The adjustment is often made based on older observational data showing a correlation.
But the actual mechanism for that supposed difference in risk is unknown.
It might be due to underlying health conditions related to systemic disadvantage or differences in hospital quality, or even bias in how risk was measured in the first place.
But the algorithm just applies the penalty anyway.
It applies the penalty.
And the potential result.
It could wrongly steer black patients or their doctors away from necessary, potentially life -saving surgery because their calculated risk looks artificially inflated.
So when we embed these unexamined race -based assumptions into our technology, into our algorithms, we risk, as the tech says, baking inequity right into the system for years to come.
That's the profound danger, yes.
Okay, so let's try to pull this all together.
What does this deep dive really tell us?
We've seen pretty clearly that race, biologically speaking, is a social construct.
It's not rooted in genetics in the way people traditionally thought.
Right.
But despite that, the social reality of race, and specifically structural racism and implicit bias, has devastating real -world consequences.
Consequences we can measure in massive persistent health disparities.
Things like infant mortality, life expectancy, rates of chronic disease.
And these biases aren't just historical artifacts.
They're operating right now, consciously or unconsciously, in individual interactions within institutional structures, and now even within the medical algorithms designed to help us.

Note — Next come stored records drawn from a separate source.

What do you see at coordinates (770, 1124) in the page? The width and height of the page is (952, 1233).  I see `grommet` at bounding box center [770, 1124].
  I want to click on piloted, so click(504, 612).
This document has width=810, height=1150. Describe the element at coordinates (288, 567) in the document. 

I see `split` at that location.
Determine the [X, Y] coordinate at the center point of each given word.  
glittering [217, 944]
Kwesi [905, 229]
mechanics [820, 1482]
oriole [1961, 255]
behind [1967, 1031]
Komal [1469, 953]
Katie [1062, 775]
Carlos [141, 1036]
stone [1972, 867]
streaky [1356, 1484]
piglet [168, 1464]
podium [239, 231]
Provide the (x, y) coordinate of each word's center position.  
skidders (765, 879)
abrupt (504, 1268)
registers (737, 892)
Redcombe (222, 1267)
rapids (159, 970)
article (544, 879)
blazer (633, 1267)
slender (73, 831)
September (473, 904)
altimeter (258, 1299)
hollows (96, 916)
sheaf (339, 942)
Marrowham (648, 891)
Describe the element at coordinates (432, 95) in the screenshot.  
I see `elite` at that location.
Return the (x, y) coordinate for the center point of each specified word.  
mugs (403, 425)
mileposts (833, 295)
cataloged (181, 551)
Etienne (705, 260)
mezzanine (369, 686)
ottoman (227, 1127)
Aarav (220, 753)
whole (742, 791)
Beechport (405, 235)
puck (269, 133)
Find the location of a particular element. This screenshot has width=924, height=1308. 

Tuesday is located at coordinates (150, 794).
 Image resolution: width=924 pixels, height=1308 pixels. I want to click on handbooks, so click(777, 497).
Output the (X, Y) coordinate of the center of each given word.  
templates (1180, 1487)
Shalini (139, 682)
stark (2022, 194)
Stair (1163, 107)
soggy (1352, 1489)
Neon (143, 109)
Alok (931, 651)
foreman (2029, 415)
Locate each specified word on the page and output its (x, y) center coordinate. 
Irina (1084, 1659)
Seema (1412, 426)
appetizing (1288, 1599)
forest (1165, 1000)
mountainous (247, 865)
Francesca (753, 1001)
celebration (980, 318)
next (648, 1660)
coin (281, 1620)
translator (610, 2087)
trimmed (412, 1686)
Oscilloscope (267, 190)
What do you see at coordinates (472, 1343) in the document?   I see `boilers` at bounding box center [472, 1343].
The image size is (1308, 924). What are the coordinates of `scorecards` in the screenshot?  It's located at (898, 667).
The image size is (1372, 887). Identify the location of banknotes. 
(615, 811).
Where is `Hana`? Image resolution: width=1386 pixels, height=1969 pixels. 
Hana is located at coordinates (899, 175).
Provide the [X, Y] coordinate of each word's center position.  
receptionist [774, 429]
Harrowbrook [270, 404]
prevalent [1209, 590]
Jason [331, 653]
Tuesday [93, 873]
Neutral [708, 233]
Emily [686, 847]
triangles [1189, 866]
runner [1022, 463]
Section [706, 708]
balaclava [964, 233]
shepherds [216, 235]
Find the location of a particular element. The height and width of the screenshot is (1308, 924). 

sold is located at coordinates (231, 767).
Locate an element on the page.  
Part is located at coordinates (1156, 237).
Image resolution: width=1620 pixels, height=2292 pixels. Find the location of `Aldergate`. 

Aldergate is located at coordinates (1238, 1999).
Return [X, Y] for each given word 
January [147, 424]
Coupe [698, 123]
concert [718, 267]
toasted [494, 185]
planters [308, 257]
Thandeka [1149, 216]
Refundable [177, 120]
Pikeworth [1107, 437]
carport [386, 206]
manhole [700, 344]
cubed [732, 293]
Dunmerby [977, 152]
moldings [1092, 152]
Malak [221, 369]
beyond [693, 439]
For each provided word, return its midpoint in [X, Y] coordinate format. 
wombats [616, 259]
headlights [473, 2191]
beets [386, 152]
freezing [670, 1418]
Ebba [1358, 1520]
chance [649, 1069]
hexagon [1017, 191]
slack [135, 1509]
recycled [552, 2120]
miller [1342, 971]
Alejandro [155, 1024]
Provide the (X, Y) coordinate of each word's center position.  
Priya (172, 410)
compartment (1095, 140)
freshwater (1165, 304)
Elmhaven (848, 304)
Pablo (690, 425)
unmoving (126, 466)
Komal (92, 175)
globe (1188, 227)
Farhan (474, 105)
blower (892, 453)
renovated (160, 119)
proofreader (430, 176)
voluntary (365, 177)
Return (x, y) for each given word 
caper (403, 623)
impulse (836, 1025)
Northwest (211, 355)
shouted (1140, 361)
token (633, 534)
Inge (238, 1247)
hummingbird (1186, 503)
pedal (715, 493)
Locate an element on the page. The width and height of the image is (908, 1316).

So the challenge moving forward is immense.
It involves confronting these biases at every level, the structural, the unconscious personal biases, and these new algorithmic biases.
It really does.
And maybe we can leave you, the listener, with one final provocative thought that comes out of Michael Root's critique in this whole discussion.
It highlights a real tension.
If individual doctors might sometimes be able to use race -conscious clinical judgments based on imperfect population statistics in a way they believe benefits their specific them,
should the medical community as a whole, as a matter of policy, adopt a stance of strictly ignoring race in all treatment decisions?
What would be the effect of that?
Well, such a policy might mean that some specific individuals are potentially worse off in the short term if a useful statistical correlation is ignored.
But, the argument goes, maybe that policy is necessary to protect entire racialized groups from the much larger systemic harm caused by widespread racial profiling and algorithmic discrimination in medicine.
A tension between individual optimization and preventing group harm.
Exactly.
Where should the balance lie?
It's not an easy question.
What stands out to you as you think through all this?
That is definitely a powerful tension to consider.
It gets to the heart of justice in healthcare, doesn't it?
Thank you for joining us on this deep dive into the incredibly complex and vitally important intersection of bioethics and racial equity.